Samuel Bowser, a junior and a brother of Beta Theta Pi, said he was more inclined to be a member of an anti-hazing community and movement after watching “Haze.”
“It was unique in the sense that the entertainment value was high,” Bowser said. “It seemed genuine, but I did not feel like I was being lectured.”
In addition to the film screening last Tuesday, last week served as Pitt’s official anti-hazing campaign week. At one event, brothers and sisters had to take a picture with a whiteboard, take a stand against hazing in writing, then post it on social media. At another, there was a roundtable discussion where people from all the Greek organizations on campus were shown different antagonistic scenarios and had to decide if each one was hazing or not.
On Wednesday of last week, Pitt welcomed Mari Callais, a speaker and consultant on Greek life who is currently the senior director of special initiatives for Delta Delta Delta. Callais talked about the positive aspects that Greek life brings to campuses and why hazing has no place in that culture.
Forty-four states currently have anti-hazing laws, yet similar tragedies to those magnified in the film still take place.
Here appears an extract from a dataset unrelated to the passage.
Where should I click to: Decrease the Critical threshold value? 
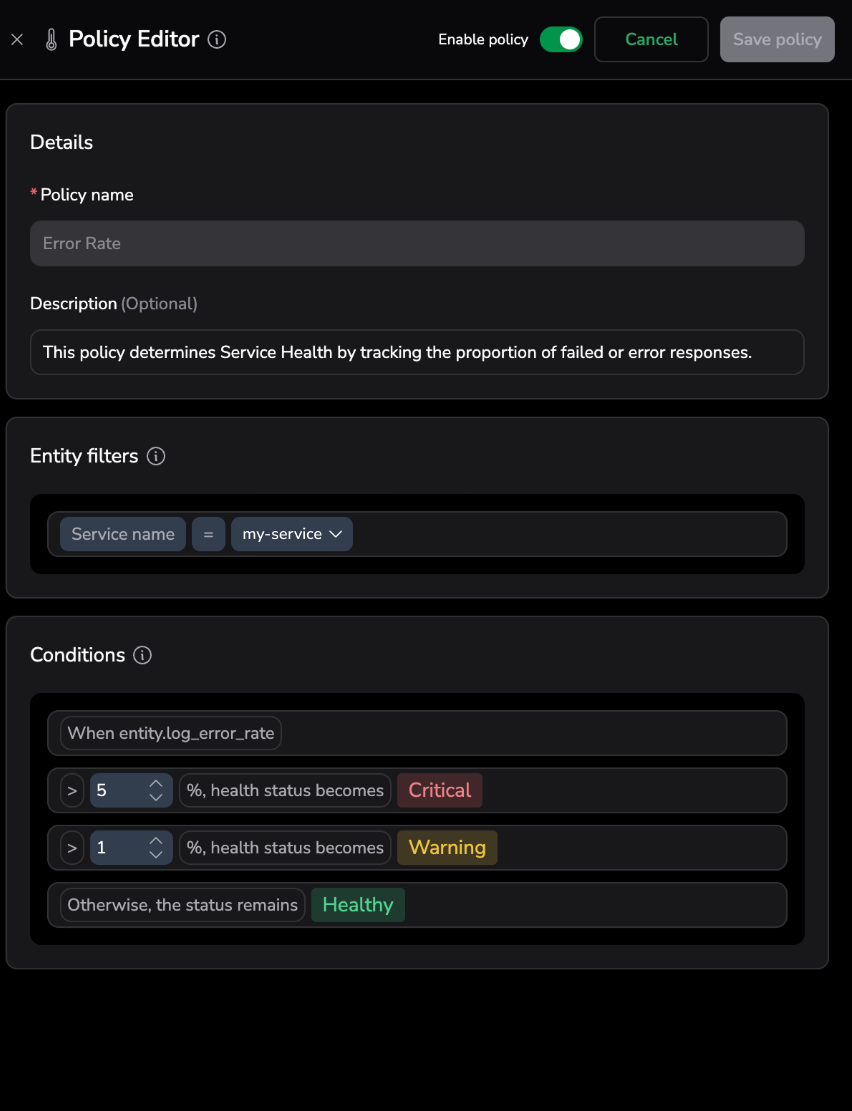coord(156,797)
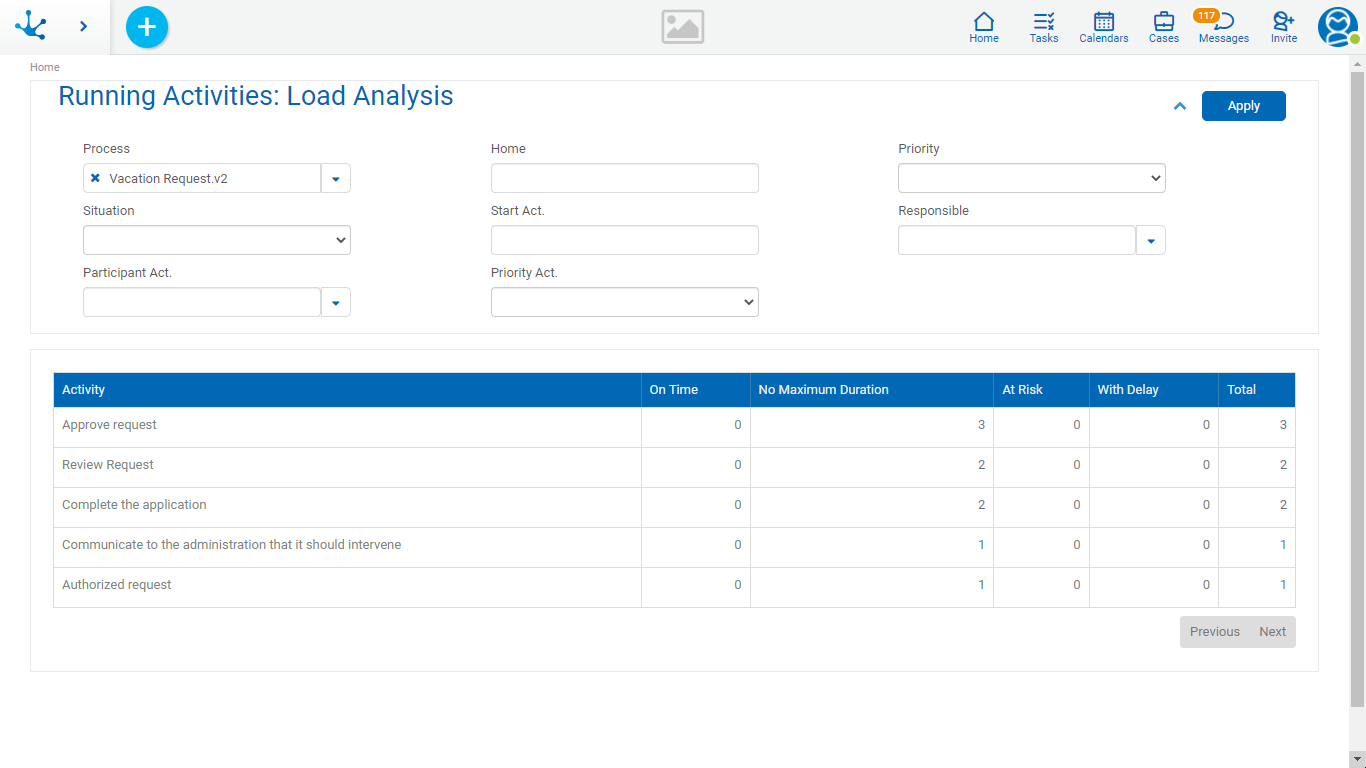Open the Process dropdown arrow
This screenshot has width=1366, height=768.
tap(335, 178)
As a film, “Haze” provides real cinematic grit, but its virtue is in how skillfully it manages to get you thinking once the lights are up. Burkman — someone who pledged and was hazed during his college years — manages to cover all sides of the complicated issues at hand with brave impartiality. The film’s plot is based in part on his own experience facing harassment in Greek life, but also in similar accounts of others involved with the film.
The university that Nick attends feels plenty real. After a student dies of alcohol poisoning — the cause of about 80 percent of hazing-related deaths, according to a 2006 publication called “Hazing in View,” which offers some of the most comprehensive recent data on the subject. Nick’s brother, Pete (Mike Blejer), spearheads an anti-hazing movement within the film, resulting in mistrust between Nick and the fraternity, particularly Taylor.
The shenanigans and debauchery of the film’s raucous and funny first act slowly turn sinister and gratuitous. The pledges’ will is tested through countless creative forms of humiliation, physical pain, verbal abuse and nauseating amounts of alcohol.
“I think this film showed how psychologically damaging hazing can be — how it starts off subtle and slowly builds to terrifying levels,” said Lauren Sunday, a senior and sister of Delta Phi Epsilon.
In the post-screening discussion, Burkman explained how military traditions of bonding through hazing in WWI — such as spanking and branding the skin — were carried over to college campuses afterward.
In “Haze,” what begins innocently enough becomes an acceptable form of abuse. In his talk, Burkman also referenced the idea of “gradual operate conditioning” and punishment-reward systems that fraternities can often employ. These tactics allow frats to get away with actions imposed on pledges that range from the ethically questionable to the absurdly cruel.
Though the film touches on hazing in sororities, the girls of the main sisterhood in “Haze” are little more than exploited accessories to the fraternities’ excessive partying.
The film’s uncertain ending definitely stirred conversation following the screening. A majority of the men in the room left the screening before the talk, while nearly all of the women stayed. Burkman said this phenomenon has occurred at other universities he’s visited.
Lauren Hunter, a senior from Delta Phi Epsilon who took part in the anti-hazing week’s activities, said the film offered a lot of opportunity for self-reflection.
“I think the movie was effective in provoking thoughts about hazing and causing the audience members to really think about their organizations in a different light,” Hunter said.